Although being a data scientist was referred to as the sexiest job of the 21st century (Source: https://hbr.org/2012/10/data-scientist-the-sexiest-job-of-the-21st-century/), most data science tasks have nothing to do with data analysis. Worse, sometimes the job seems to be boring, or the daily routine requires just basic IT skills and no machine learning at all. Hence, I prefer to call this role a data hacker instead of data scientist, which also means that we often have to get our hands dirty.

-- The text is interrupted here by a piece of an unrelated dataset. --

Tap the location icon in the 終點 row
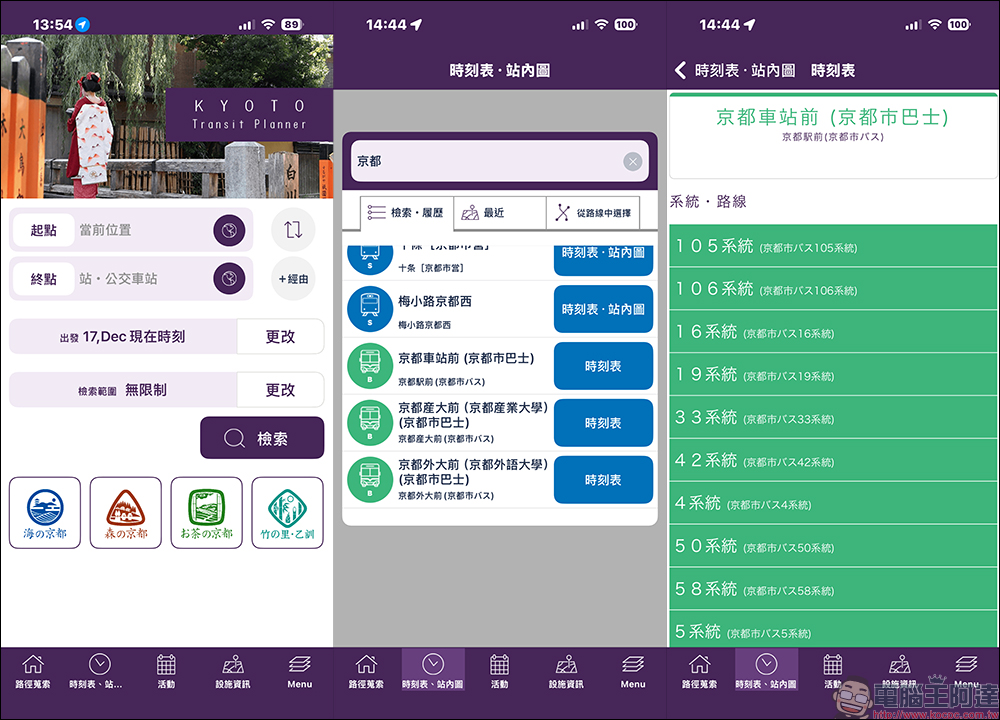This screenshot has width=1000, height=720. [x=229, y=277]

For instance, scraping and scrubbing data is the least sexy part of the analysis process for sure, but it's one of the most important steps; it is also said, that around 80 percent of data analysis is spent cleaning data. There is no sense in running the most advanced machine learning algorithm on junk data, so be sure to take your time to get useful and tidy data from your sources.

Note

This chapter will also depend on extensive usage of Internet browser debugging tools with some R packages. These include Chrome DevTools or FireBug in Firefox. Although the steps to use these tools will be straightforward and also shown on screenshots, it's definitely worth mastering these tools for future usage; therefore, I suggest checking out a few tutorials on these tools if you are into fetching data from online sources. Some starting points are listed in the References section of the Appendix at the end of the book.

For a quick overview and a collection of relevant R packages for scraping data from the Web and to interact with Web services, see the Web Technologies and Services CRAN Task View at http://cran.r-project.org/web/views/WebTechnologies.html.

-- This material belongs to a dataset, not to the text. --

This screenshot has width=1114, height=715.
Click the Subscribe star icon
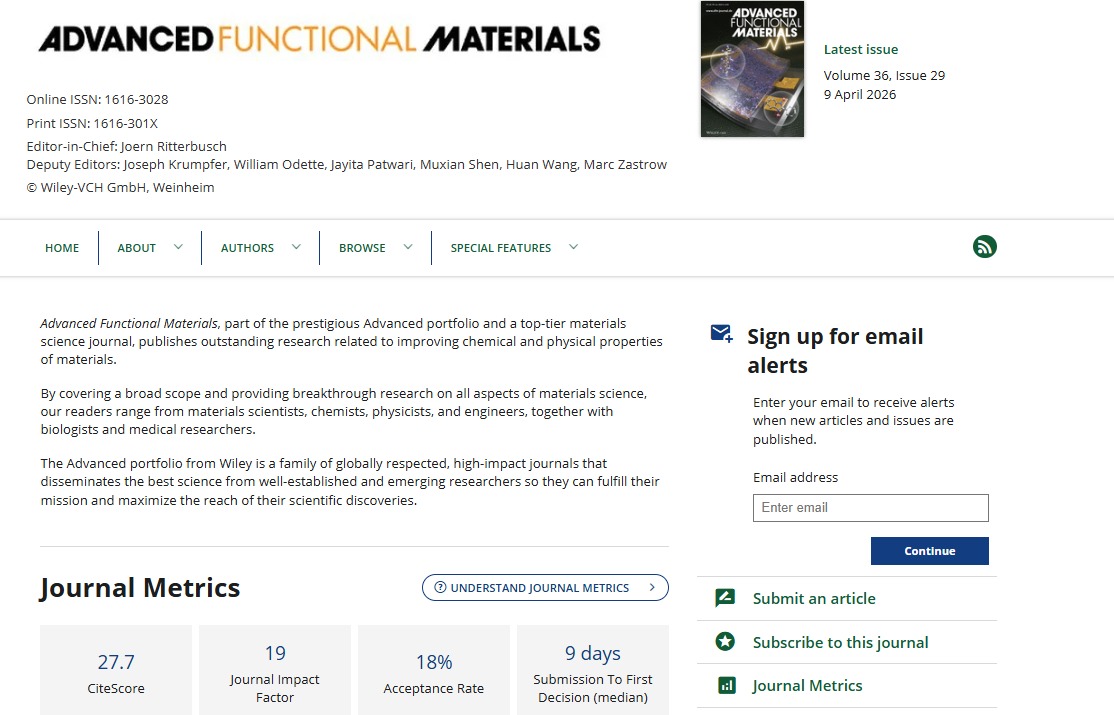(x=726, y=642)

Loading datasets from the Internet

The most obvious task is to download datasets from the Web and load those into our R session in two manual steps:

  1. Save the datasets to disk.
  2. Read those with standard functions, such as read.table or for example foreign::read.spss, to import sav files.

But we can often save some time by skipping the first step and loading the flat text data files directly from the URL. The following example fetches a comma-separated file from the Americas Open Geocode (AOG) database at http://opengeocode.org, which contains the government, national statistics, geological information, and post office websites for the countries of the world:

> str(read.csv('http://opengeocode.org/download/CCurls.txt'))
'data.frame':  249 obs. of  5 variables:
 $ ISO.3166.1.A2                  : Factor w/ 248 levels "AD" ...
 $ Government.URL                 : Factor w/ 232 levels ""  ...
 $ National.Statistics.Census..URL: Factor w/ 213 levels ""  ...
 $ Geological.Information.URL     : Factor w/ 116 levels ""  ...
 $ Post.Office.URL                : Factor w/ 156 levels ""  ...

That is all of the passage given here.